Directions for this task: From the records below, please repeat exactly the line that has "醫美做臉讓肌膚恢復柔嫩光彩 (604, 557)", the line that has "[Twitter] (580, 1265)", and every line between them, and nothing else.
--- START ---
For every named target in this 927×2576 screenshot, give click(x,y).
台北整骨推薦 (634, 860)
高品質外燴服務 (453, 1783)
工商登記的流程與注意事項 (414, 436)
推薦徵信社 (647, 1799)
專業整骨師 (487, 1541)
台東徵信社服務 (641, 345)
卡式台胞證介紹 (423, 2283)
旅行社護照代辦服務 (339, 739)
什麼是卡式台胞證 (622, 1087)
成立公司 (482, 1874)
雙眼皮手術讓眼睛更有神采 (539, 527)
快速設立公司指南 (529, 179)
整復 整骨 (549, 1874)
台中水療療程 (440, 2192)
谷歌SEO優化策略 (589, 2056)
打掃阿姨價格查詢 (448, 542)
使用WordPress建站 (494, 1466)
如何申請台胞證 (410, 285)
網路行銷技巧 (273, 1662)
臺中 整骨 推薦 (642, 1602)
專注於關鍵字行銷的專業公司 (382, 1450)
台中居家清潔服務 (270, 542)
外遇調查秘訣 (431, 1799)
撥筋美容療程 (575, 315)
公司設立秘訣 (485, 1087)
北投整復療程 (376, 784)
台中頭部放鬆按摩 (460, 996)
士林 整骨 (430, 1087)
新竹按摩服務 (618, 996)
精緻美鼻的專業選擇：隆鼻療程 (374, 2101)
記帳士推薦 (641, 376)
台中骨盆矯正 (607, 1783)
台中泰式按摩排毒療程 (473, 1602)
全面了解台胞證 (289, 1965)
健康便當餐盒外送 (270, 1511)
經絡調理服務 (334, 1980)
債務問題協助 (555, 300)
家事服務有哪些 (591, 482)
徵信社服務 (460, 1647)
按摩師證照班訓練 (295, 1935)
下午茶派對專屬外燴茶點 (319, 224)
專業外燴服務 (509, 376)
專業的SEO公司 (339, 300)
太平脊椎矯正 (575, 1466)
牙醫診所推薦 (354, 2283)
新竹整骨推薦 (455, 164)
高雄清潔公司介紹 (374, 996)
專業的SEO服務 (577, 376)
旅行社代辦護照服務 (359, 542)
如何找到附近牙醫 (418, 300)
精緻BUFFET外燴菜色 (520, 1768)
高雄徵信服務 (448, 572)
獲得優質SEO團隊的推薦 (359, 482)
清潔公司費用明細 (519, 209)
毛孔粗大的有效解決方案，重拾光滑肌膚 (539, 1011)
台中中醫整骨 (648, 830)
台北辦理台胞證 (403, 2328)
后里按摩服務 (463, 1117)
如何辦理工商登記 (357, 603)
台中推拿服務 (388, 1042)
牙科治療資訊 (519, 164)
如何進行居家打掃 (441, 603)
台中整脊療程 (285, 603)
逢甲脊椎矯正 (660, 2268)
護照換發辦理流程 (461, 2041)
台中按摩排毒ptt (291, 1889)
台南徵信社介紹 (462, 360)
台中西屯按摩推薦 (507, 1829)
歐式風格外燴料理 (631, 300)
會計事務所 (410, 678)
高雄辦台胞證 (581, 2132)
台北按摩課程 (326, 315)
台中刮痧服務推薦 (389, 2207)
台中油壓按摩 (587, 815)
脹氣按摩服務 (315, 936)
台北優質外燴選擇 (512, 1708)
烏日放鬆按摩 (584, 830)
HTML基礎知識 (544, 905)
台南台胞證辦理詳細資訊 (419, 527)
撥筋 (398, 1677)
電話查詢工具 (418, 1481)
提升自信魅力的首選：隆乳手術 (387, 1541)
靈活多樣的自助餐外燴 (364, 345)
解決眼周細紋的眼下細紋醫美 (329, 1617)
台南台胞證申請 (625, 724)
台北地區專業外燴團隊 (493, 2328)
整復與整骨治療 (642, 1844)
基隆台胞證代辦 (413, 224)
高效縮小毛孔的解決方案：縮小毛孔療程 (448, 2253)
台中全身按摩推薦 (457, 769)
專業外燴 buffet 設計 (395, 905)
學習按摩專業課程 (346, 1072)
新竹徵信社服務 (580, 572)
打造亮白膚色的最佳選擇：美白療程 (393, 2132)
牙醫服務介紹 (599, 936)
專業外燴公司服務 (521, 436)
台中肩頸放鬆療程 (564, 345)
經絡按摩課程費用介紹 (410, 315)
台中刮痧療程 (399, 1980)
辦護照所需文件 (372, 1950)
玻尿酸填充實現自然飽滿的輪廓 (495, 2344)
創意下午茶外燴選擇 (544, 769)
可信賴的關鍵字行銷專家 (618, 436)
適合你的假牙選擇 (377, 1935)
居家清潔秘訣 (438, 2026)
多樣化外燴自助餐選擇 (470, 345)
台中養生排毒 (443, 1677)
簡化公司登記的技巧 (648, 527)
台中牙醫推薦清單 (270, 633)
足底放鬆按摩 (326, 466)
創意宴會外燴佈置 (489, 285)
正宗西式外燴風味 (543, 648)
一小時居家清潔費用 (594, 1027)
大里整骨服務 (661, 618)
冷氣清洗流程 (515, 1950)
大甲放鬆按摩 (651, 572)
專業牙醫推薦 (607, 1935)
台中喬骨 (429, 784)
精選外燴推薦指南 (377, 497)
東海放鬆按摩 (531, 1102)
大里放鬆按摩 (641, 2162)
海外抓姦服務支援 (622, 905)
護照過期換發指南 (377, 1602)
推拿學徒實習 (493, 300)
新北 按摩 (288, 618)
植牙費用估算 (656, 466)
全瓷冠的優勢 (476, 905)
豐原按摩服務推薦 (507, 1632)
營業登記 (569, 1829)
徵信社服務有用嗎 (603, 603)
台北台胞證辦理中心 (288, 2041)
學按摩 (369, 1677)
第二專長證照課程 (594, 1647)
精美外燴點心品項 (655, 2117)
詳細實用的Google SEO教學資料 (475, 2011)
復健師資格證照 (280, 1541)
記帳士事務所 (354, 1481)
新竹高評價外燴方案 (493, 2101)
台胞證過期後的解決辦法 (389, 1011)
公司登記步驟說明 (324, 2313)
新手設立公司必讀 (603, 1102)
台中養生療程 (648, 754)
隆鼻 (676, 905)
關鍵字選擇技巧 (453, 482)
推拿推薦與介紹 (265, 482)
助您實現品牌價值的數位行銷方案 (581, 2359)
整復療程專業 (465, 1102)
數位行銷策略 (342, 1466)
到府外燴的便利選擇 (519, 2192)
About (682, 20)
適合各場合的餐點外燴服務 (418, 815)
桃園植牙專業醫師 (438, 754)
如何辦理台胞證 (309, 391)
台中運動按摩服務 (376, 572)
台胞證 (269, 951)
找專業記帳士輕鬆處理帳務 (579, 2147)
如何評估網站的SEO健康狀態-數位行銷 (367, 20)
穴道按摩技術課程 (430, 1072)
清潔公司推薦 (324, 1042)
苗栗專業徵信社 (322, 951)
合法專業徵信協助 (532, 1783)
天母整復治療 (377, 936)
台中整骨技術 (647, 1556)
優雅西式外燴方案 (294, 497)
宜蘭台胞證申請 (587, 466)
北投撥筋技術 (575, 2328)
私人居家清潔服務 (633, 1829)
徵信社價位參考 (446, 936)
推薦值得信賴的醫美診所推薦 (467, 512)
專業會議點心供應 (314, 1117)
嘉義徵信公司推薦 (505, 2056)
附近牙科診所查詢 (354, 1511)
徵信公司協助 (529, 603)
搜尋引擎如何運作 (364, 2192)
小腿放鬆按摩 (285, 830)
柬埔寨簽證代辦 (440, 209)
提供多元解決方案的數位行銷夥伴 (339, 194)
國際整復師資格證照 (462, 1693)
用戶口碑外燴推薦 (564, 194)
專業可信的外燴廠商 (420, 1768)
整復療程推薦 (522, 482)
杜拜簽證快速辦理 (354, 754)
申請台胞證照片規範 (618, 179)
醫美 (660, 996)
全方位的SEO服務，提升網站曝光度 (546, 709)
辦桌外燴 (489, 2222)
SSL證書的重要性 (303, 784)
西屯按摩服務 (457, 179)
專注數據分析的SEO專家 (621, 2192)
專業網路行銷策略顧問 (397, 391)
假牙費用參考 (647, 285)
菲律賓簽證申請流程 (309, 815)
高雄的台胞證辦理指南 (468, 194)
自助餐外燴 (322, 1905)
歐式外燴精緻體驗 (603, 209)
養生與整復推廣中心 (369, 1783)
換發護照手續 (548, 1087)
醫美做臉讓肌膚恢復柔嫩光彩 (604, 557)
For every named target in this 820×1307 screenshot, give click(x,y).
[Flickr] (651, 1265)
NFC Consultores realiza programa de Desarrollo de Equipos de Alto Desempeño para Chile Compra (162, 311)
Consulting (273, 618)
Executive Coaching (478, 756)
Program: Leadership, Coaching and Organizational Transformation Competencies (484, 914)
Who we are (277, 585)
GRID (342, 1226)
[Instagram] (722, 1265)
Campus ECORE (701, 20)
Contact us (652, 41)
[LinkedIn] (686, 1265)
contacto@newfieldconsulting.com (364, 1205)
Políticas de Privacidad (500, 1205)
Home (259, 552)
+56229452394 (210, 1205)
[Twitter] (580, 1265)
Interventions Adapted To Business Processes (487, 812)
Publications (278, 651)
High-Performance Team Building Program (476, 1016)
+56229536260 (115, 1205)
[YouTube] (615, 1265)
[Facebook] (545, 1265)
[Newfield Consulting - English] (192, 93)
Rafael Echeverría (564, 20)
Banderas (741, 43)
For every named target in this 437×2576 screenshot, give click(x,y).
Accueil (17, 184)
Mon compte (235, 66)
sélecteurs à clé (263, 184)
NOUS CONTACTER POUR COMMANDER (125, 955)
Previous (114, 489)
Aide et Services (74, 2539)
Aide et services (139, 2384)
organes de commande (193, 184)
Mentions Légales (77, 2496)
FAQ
--- END ---
Solution to this exercise:
醫美做臉讓肌膚恢復柔嫩光彩 (604, 557)
For every named target in this 820×1307 screenshot, give click(x,y).
[Flickr] (651, 1265)
NFC Consultores realiza programa de Desarrollo de Equipos de Alto Desempeño para Chile Compra (162, 311)
Consulting (273, 618)
Executive Coaching (478, 756)
Program: Leadership, Coaching and Organizational Transformation Competencies (484, 914)
Who we are (277, 585)
GRID (342, 1226)
[Instagram] (722, 1265)
Campus ECORE (701, 20)
Contact us (652, 41)
[LinkedIn] (686, 1265)
contacto@newfieldconsulting.com (364, 1205)
Políticas de Privacidad (500, 1205)
Home (259, 552)
+56229452394 (210, 1205)
[Twitter] (580, 1265)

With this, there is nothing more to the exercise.